## Exercise:
Each entry that follows is to be copied exactly, minus any pictures.

Dataset excerpts

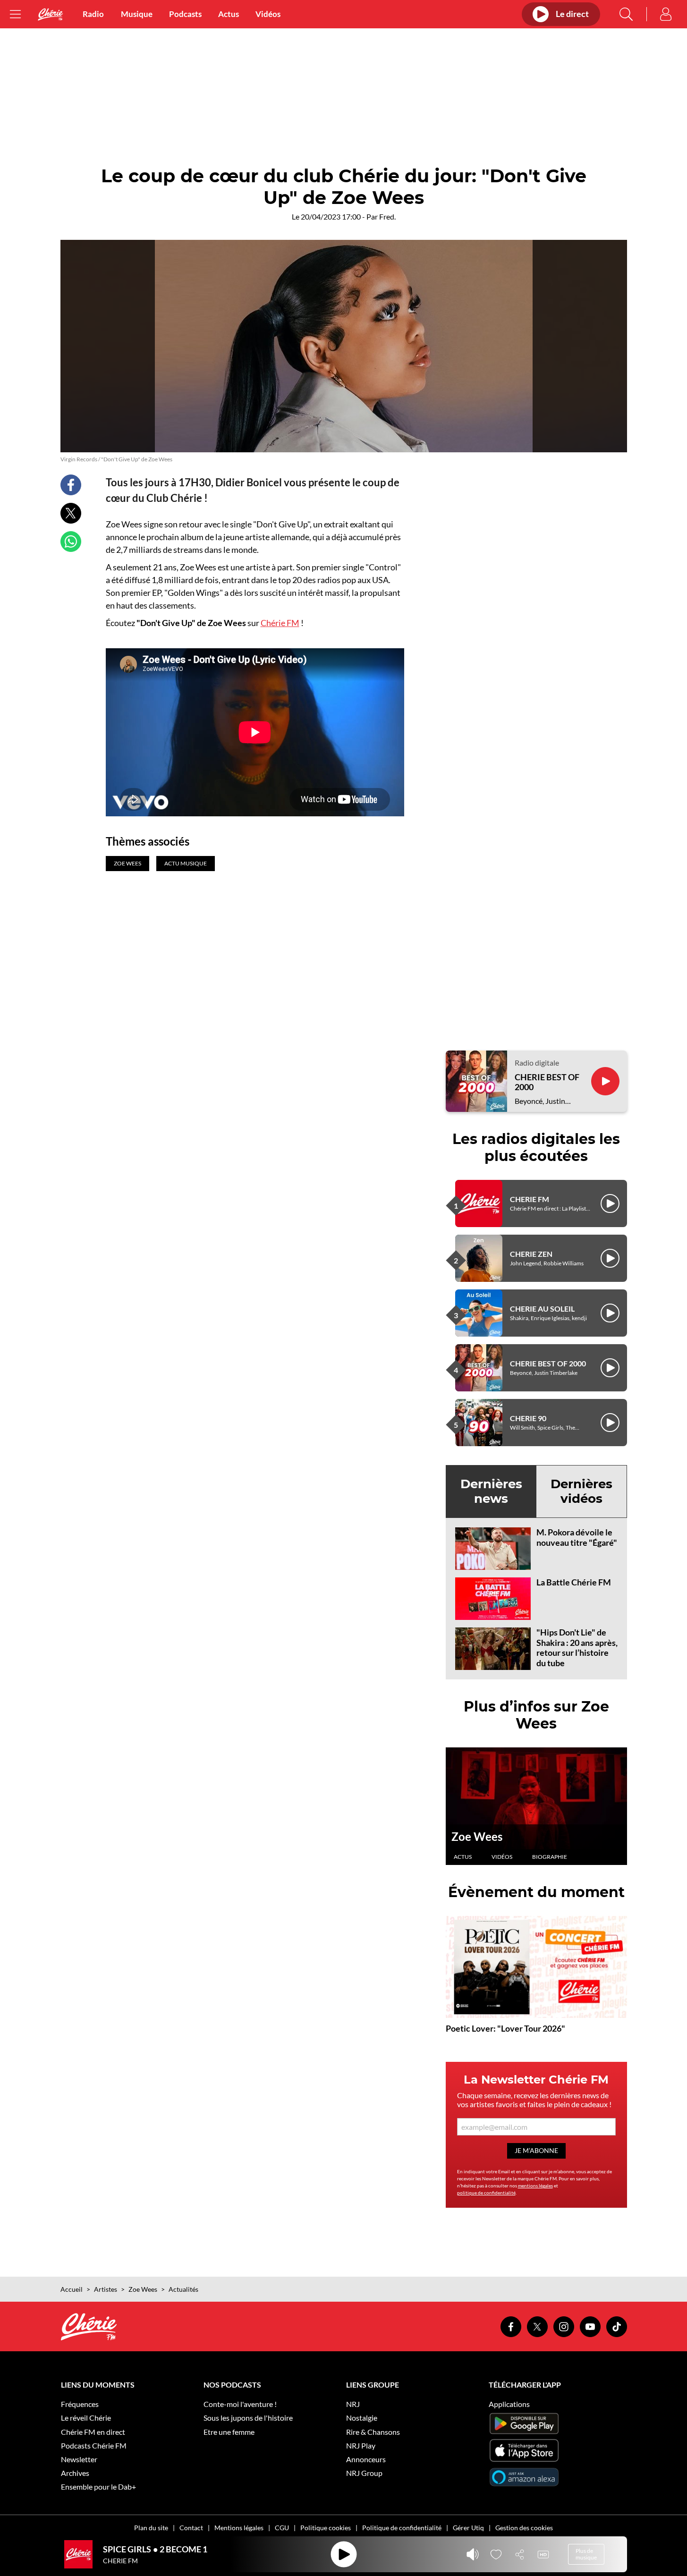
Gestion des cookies (524, 2528)
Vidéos (267, 14)
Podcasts (185, 14)
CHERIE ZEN (531, 1253)
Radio (93, 14)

## The answer:
Gestion des cookies (524, 2528)
Vidéos (267, 14)
Podcasts (185, 14)
CHERIE ZEN (531, 1253)
Radio (93, 14)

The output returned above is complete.